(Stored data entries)
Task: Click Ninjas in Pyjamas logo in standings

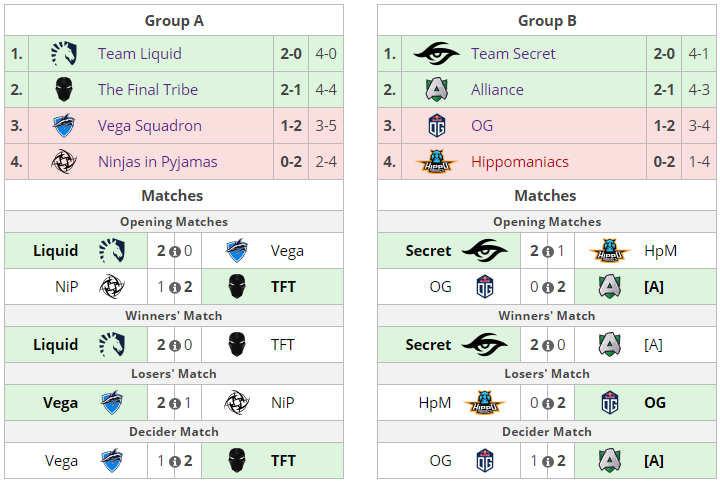Action: pos(65,162)
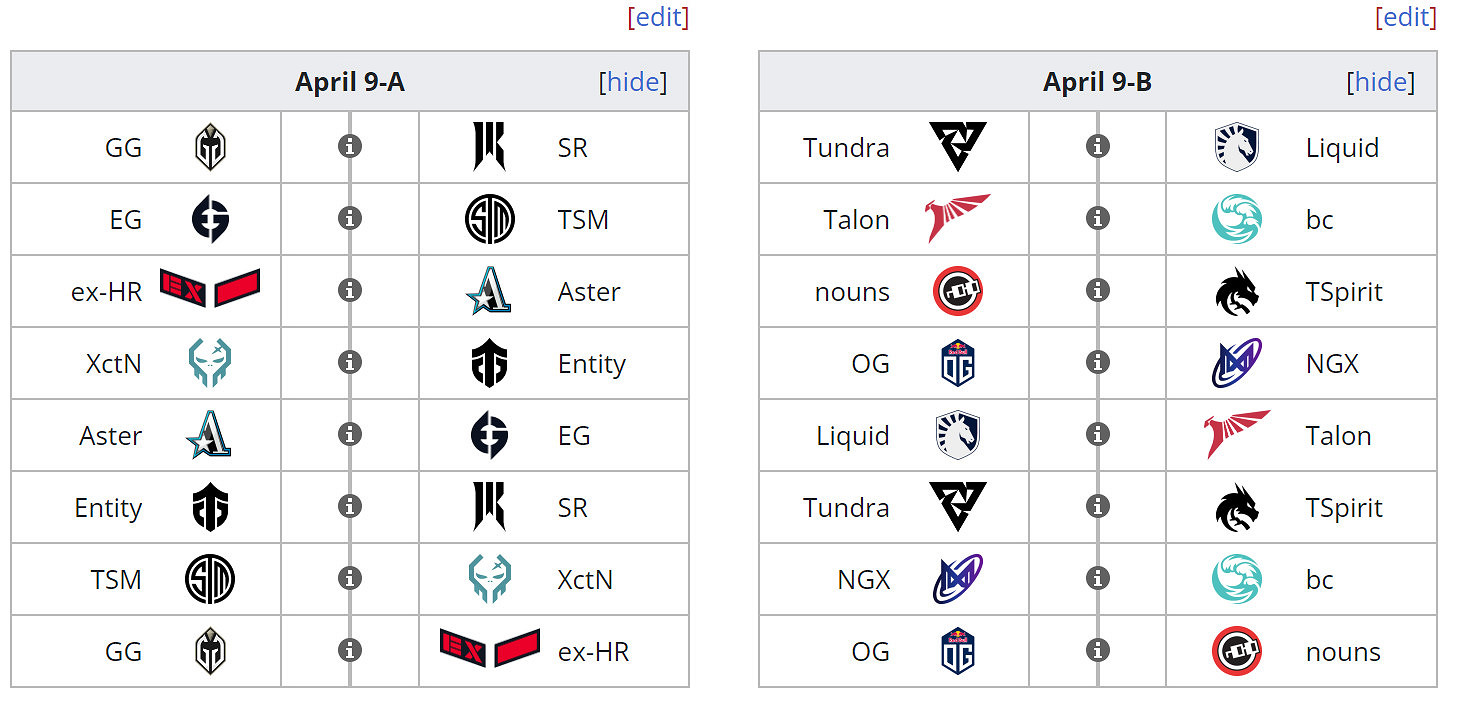The image size is (1465, 716).
Task: Open match info for Tundra vs Liquid
Action: pyautogui.click(x=1097, y=147)
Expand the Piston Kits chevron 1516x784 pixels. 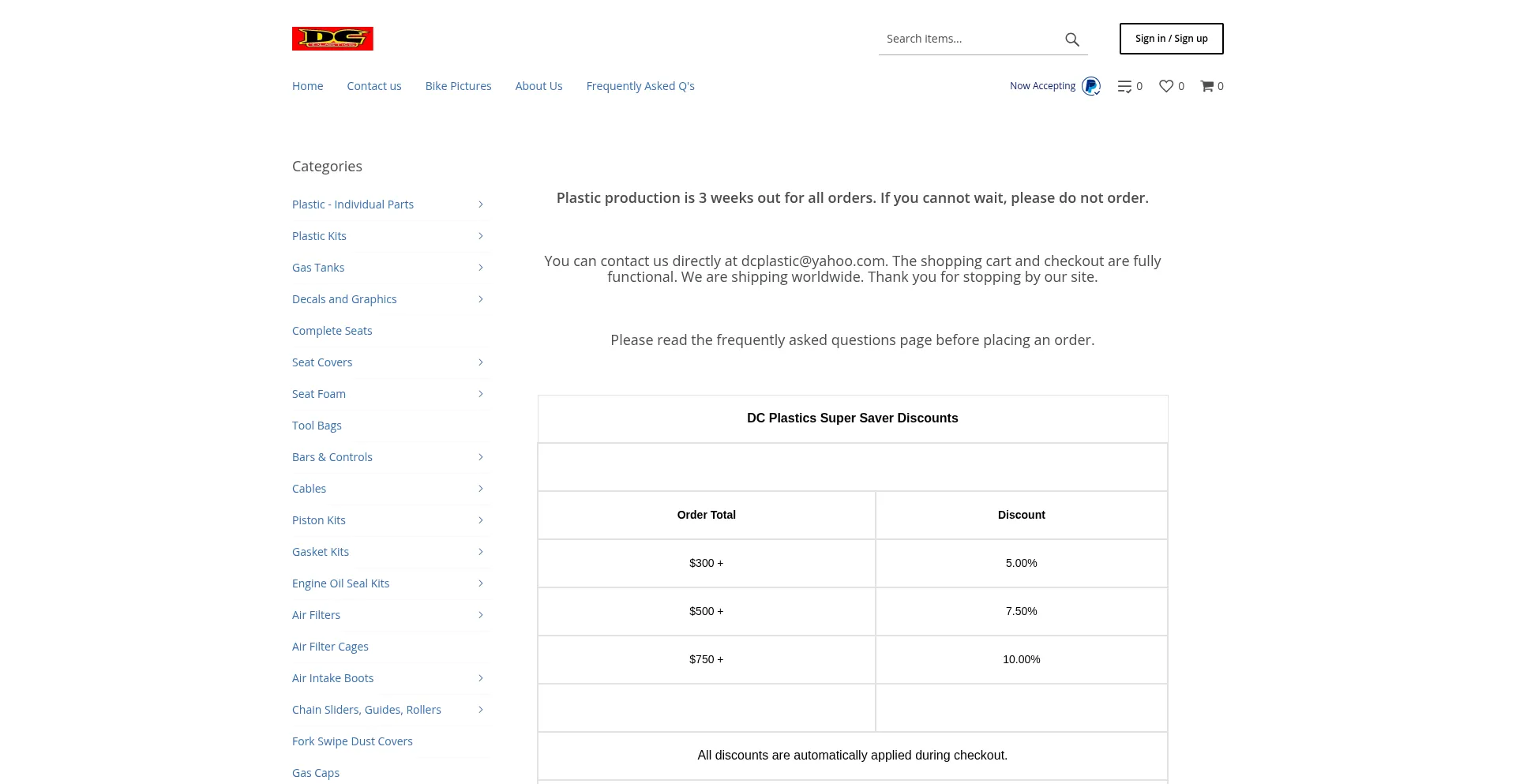pyautogui.click(x=480, y=520)
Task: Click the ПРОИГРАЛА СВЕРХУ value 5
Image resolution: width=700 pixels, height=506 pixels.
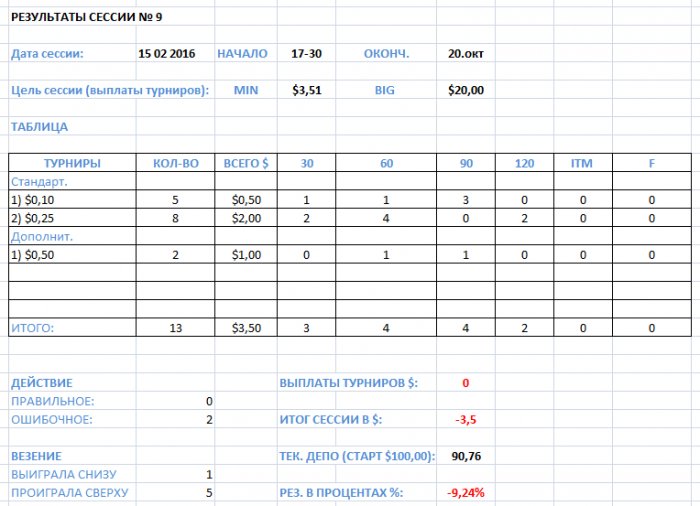Action: click(x=209, y=493)
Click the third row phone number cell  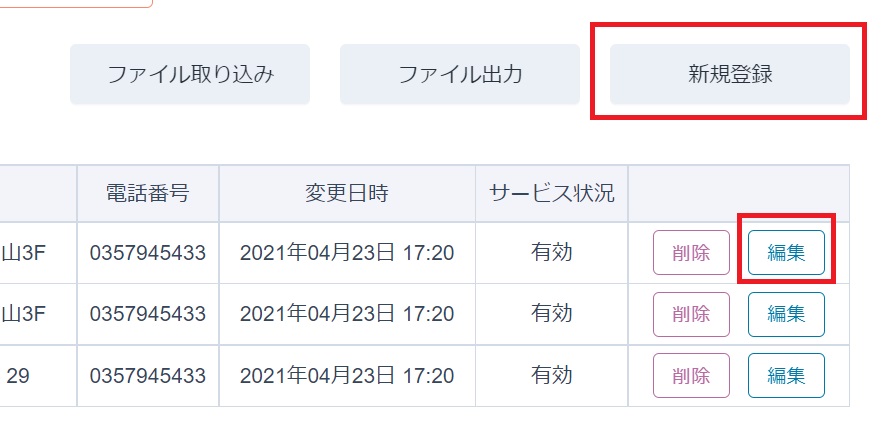pyautogui.click(x=147, y=376)
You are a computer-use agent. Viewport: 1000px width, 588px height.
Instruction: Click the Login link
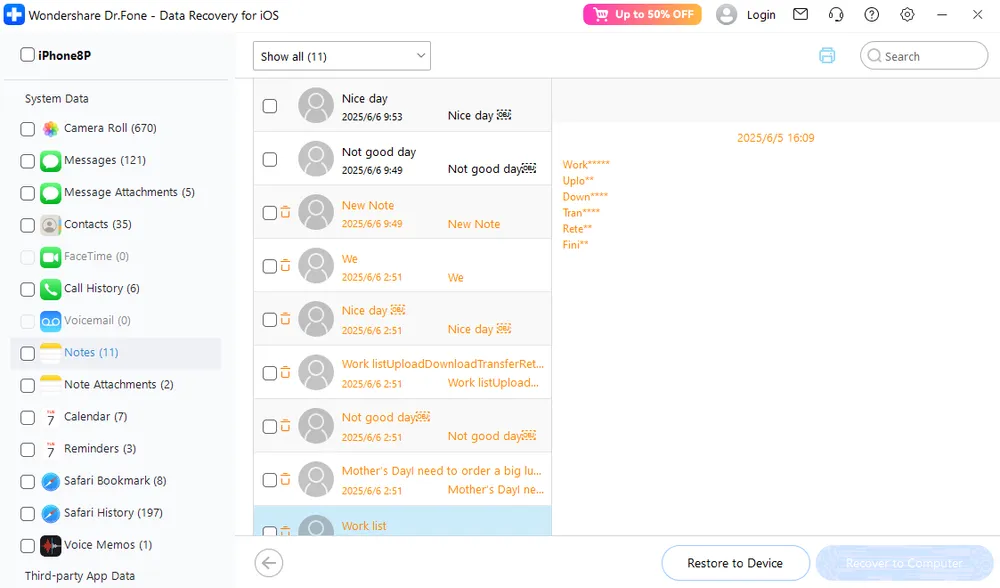760,15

» Work instruction:
Leaving out all pictures, print exactly the lines above from the one containing "You are a computer-use" through the last line of the entries.

» Result of the task:
You are a computer-use agent. Viewport: 1000px width, 588px height.
Instruction: Click the Login link
760,15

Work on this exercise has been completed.